* _TO DO_: Set down the records that follow in full and without changes.

::: EXTRACTED INFORMATION :::

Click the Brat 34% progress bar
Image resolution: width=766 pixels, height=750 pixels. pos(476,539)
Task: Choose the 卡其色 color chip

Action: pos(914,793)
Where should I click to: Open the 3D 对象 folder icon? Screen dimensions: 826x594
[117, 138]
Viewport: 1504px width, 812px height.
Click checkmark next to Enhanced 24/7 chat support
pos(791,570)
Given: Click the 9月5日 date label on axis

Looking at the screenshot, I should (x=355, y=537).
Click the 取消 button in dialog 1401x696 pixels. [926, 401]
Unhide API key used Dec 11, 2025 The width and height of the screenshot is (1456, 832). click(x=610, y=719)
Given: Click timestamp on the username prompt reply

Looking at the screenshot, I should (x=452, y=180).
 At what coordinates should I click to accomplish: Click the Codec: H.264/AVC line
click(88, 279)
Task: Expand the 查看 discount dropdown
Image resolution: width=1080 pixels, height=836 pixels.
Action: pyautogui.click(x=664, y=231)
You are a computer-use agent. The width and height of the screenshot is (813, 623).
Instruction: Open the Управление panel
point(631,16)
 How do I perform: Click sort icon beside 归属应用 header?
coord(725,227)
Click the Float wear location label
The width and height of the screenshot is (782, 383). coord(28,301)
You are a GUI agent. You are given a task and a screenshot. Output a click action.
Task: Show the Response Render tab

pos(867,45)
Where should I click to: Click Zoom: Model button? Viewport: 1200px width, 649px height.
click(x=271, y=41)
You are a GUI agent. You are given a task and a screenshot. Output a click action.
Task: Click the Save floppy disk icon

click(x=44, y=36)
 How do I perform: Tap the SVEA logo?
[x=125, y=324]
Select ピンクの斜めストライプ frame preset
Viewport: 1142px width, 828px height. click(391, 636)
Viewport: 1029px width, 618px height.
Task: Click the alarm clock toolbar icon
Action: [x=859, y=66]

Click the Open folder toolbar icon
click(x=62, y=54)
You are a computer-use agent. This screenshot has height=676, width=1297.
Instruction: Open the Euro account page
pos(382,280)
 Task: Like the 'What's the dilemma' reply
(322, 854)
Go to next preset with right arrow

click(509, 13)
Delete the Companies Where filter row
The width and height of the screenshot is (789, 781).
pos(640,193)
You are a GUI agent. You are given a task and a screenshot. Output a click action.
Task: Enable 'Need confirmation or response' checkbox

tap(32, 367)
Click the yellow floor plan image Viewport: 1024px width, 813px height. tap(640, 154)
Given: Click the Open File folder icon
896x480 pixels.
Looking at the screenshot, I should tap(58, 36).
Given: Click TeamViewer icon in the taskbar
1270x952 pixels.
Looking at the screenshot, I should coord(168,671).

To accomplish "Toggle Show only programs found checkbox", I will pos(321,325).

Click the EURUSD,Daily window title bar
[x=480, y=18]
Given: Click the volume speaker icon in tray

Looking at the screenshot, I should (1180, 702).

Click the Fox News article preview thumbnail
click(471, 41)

:::

* _WRITTEN SOLUTION_:
Click the Brat 34% progress bar
Image resolution: width=766 pixels, height=750 pixels. pos(476,539)
Task: Choose the 卡其色 color chip

Action: pos(914,793)
Where should I click to: Open the 3D 对象 folder icon? Screen dimensions: 826x594
[117, 138]
Viewport: 1504px width, 812px height.
Click checkmark next to Enhanced 24/7 chat support
pos(791,570)
Given: Click the 9月5日 date label on axis

Looking at the screenshot, I should (x=355, y=537).
Click the 取消 button in dialog 1401x696 pixels. [926, 401]
Unhide API key used Dec 11, 2025 The width and height of the screenshot is (1456, 832). click(x=610, y=719)
Given: Click timestamp on the username prompt reply

Looking at the screenshot, I should (x=452, y=180).
 At what coordinates should I click to accomplish: Click the Codec: H.264/AVC line
click(88, 279)
Task: Expand the 查看 discount dropdown
Image resolution: width=1080 pixels, height=836 pixels.
Action: pyautogui.click(x=664, y=231)
You are a computer-use agent. The width and height of the screenshot is (813, 623).
Instruction: Open the Управление panel
point(631,16)
 How do I perform: Click sort icon beside 归属应用 header?
coord(725,227)
Click the Float wear location label
The width and height of the screenshot is (782, 383). coord(28,301)
You are a GUI agent. You are given a task and a screenshot. Output a click action.
Task: Show the Response Render tab

pos(867,45)
Where should I click to: Click Zoom: Model button? Viewport: 1200px width, 649px height.
click(x=271, y=41)
You are a GUI agent. You are given a task and a screenshot. Output a click action.
Task: Click the Save floppy disk icon

click(x=44, y=36)
 How do I perform: Tap the SVEA logo?
[x=125, y=324]
Select ピンクの斜めストライプ frame preset
Viewport: 1142px width, 828px height. click(391, 636)
Viewport: 1029px width, 618px height.
Task: Click the alarm clock toolbar icon
Action: [x=859, y=66]

Click the Open folder toolbar icon
click(x=62, y=54)
You are a computer-use agent. This screenshot has height=676, width=1297.
Instruction: Open the Euro account page
pos(382,280)
 Task: Like the 'What's the dilemma' reply
(322, 854)
Go to next preset with right arrow

click(509, 13)
Delete the Companies Where filter row
The width and height of the screenshot is (789, 781).
pos(640,193)
You are a GUI agent. You are given a task and a screenshot. Output a click action.
Task: Enable 'Need confirmation or response' checkbox

tap(32, 367)
Click the yellow floor plan image Viewport: 1024px width, 813px height. tap(640, 154)
Given: Click the Open File folder icon
896x480 pixels.
Looking at the screenshot, I should tap(58, 36).
Given: Click TeamViewer icon in the taskbar
1270x952 pixels.
Looking at the screenshot, I should coord(168,671).

To accomplish "Toggle Show only programs found checkbox", I will pos(321,325).

Click the EURUSD,Daily window title bar
[x=480, y=18]
Given: Click the volume speaker icon in tray

Looking at the screenshot, I should (1180, 702).

Click the Fox News article preview thumbnail
click(471, 41)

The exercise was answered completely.